Posted: May 18, 200911:56 am Eastern© 2009 WorldNetDaily
Treasury Secretary Timothy Geithner announced that Medicare would run out of money in 2017 and Social Security would do the same in 2037, both sooner than previously projected.
Both are reaching a tipping point as federal government tax revenue slows dramatically, unemployment rates increase and program benefit payouts grow.
The U.S. Treasury, on a GAAP accounting basis, calculates the federal government had a $65.5 trillion negative net worth last year when the net present value of future Social Security and Medicare benefits are taken into consideration, a sum nearly identical to the annual gross domestic product, or GDP, of the world.
This puts increased pressure on older Americans who expect to benefit both from Medicare and Social Security benefits in their retirement years. Losses suffered in the economic recession have forced thousands of older workers back into the workforce. Labor Department statistics show participation in the labor force by workers over age 65 hit 16.9 percent in April, the highest for that month since 1971.
"Older workers have been besieged from many different angles during the current economic downturn," Corsi wrote.
He included the following examples:
Home values have lost more than 25 percent or more of peak 2006 value in most urban areas throughout the nation;
Mutual funds and 401(k) plans invested in mutual funds may have experienced losses of up to 50 percent in the past 18 months, depending upon the mix of mutual funds underlying the investment;
Pension funds face uncertain futures for companies that have gone out of business, with losses in pension and retirement health benefits uncertain for UAW workers in the restructured Chrysler and GM bankruptcies; and
Inflation hitting fixed-income retired seniors particularly hard, as living expenses appear on the increase with the price of oil once again topping $60 a barrel in last week's trading.

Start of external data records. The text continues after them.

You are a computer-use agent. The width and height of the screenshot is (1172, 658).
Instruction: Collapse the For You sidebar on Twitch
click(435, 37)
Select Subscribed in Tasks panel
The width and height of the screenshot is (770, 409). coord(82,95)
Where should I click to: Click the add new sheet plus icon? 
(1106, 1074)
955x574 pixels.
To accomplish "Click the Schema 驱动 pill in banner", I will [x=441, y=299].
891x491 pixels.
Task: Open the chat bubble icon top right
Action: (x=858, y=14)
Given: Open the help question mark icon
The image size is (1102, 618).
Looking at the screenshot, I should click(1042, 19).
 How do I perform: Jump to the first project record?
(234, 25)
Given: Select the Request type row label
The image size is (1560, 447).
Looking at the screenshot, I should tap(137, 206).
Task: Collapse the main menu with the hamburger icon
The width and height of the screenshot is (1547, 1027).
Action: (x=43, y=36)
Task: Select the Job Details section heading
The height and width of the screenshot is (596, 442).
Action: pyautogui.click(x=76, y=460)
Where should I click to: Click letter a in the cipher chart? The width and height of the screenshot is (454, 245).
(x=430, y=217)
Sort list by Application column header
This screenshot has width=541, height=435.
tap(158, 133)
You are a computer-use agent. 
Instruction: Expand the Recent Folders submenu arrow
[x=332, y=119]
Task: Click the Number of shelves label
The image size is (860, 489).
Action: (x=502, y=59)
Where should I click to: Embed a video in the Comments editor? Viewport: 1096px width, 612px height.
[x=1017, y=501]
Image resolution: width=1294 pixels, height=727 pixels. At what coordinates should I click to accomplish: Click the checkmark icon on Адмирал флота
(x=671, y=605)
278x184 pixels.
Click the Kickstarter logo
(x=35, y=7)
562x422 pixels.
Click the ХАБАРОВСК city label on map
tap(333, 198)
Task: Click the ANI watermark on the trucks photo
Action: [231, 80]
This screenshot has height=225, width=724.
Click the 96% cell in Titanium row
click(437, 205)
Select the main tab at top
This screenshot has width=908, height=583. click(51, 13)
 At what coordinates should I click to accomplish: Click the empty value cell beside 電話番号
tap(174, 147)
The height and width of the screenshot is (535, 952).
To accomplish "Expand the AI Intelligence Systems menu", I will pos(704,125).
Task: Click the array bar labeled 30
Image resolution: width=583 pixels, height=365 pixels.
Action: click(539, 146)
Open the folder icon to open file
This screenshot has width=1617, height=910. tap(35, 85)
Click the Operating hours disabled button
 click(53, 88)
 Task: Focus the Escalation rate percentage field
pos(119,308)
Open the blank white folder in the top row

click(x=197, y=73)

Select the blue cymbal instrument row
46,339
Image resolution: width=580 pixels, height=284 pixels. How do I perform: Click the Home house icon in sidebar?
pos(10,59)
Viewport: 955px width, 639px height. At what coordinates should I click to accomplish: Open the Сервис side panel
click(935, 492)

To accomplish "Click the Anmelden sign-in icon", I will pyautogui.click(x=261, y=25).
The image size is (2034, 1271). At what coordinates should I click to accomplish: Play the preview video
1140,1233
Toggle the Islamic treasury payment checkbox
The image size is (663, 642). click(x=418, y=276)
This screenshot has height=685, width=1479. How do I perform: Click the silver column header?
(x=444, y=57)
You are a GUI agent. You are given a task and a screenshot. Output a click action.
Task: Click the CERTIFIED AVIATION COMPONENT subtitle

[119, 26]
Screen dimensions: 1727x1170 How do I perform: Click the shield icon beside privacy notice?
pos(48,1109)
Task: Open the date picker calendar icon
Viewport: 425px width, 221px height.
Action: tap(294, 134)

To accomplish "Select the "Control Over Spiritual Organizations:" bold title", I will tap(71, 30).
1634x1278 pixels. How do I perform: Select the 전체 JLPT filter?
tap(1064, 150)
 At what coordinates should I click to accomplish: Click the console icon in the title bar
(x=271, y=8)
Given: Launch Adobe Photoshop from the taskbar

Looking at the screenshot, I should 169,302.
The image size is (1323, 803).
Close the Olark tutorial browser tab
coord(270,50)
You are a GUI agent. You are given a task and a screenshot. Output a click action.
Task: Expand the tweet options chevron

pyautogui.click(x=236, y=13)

The Wall Street Journal reported a study conducted in April by the Employee Benefits Research Institute, based in Washington, D.C., showed 22 percent of workers nationwide said they were "not at all confident" that they would have enough savings for a comfortable retirement, surpassing the number who are "very confident" for the first time since the survey was taken, in 1993.
The Financial Times reported that before the recession about 15 percent of the 78 million baby boomers intended to work until they died, but now that has risen to more than 25 percent.
The U.S. Census Bureau projects that the 36.3 million people over age 65 in the U.S. in 2004 will swell to 86.7 million by the year 2050, a 147 percent increase in the 65-and-over population between 2000 and 2050.
By comparison, the Census Bureau projects the U.S. population as a whole will increase only 49 percent in the same period of time.
By 2050, those who are age 65-and-over will constitute 21 percent of the U.S. population.
The Census Bureau has also documented that the percentage of those 65-and-over who are still working nearly doubled between 1977 and 2007, as limited Social Security benefits and a diminished U.S. savings rate made retirement economically more difficult.
Still, the Census Bureau noted that the 65-and-over labor force participation rate had been at historic lows during the 1980s and early 1990s, before the recession which began at the end of the Clinton administration and the turbulent economic times that have hit the United States since the 9/11 terrorist attacks.